A competição internacional também pressiona. Como observa Vanessa Cobas: “Já é difícil encontrar esses profissionais com experiência. Quando a gente consegue achar, essas pessoas estão trabalhando para fora”. Fatores como fuso horário favorável e custos mais baixos tornam o Brasil alvo para contratações remotas por empresas estrangeiras.

Para profissionais e líderes, a recomendação prática é clara: investir em aprendizado, documentar projetos e negociar condições além do salário — flexibilidade, desenvolvimento e participação podem pesar tanto quanto a remuneração imediata.

Em tom de breve reflexão, a Escritura lembra que o talento e o trabalho chamam atenção: “O homem diligente será posto diante de reis” (Provérbios 22:29, conceito resumido).
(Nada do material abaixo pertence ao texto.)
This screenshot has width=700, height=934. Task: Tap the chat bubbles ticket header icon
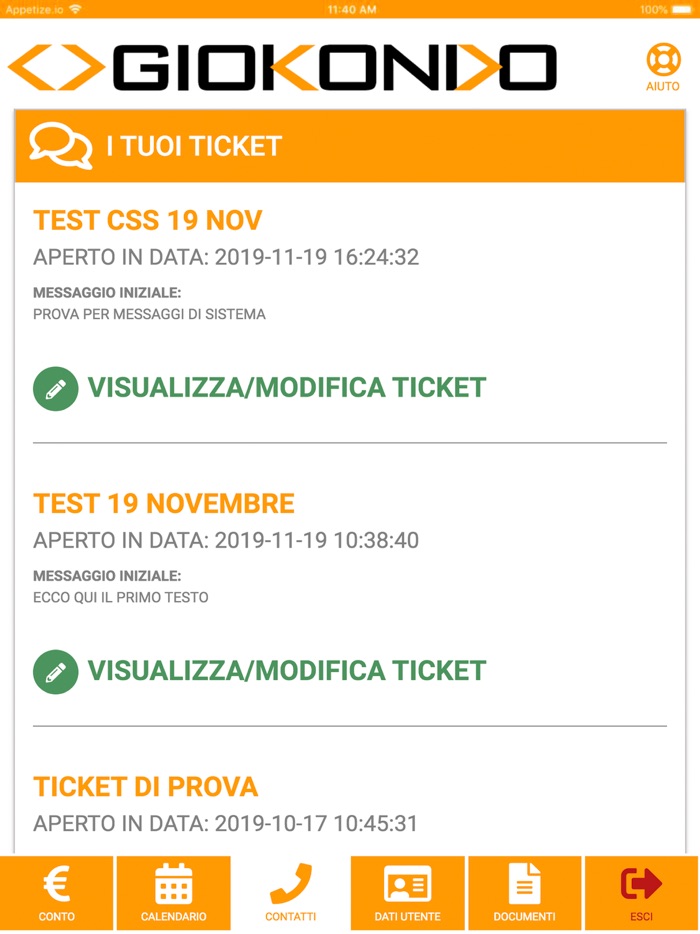click(60, 146)
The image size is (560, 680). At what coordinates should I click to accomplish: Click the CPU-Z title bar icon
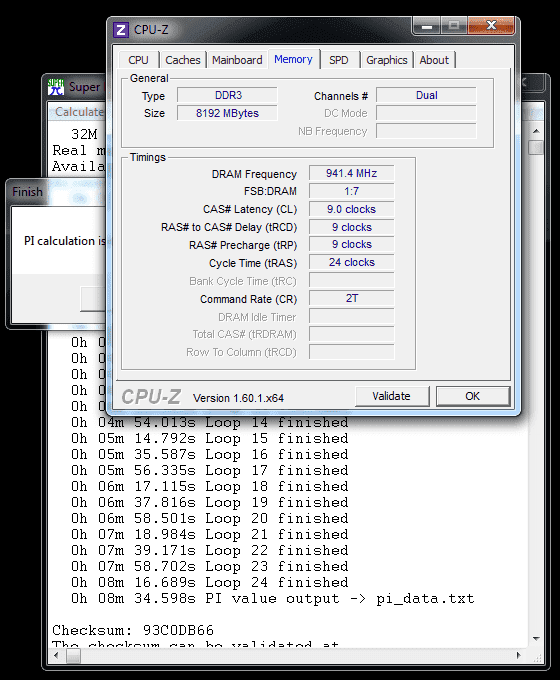121,30
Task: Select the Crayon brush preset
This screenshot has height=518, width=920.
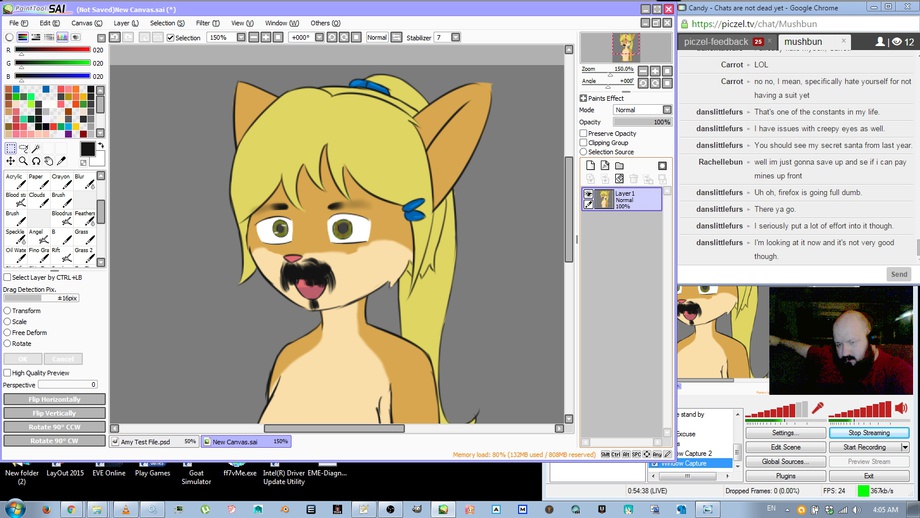Action: [x=61, y=182]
Isso não reduz os riscos, mas aponta que preparo e responsabilidade continuam sendo bens essenciais.

O mercado vai se ajustar, mas, no curto prazo, a disputa por quem constrói a IA seguirá ditando salário, modelos de contratação e a transformação do ambiente de trabalho no Brasil.

Empresas, universidades e políticas públicas enfrentam o mesmo desafio: formar rapidamente profissionais capazes de traduzir modelos em soluções concretas, sem que a pressa comprometa condições justas de trabalho.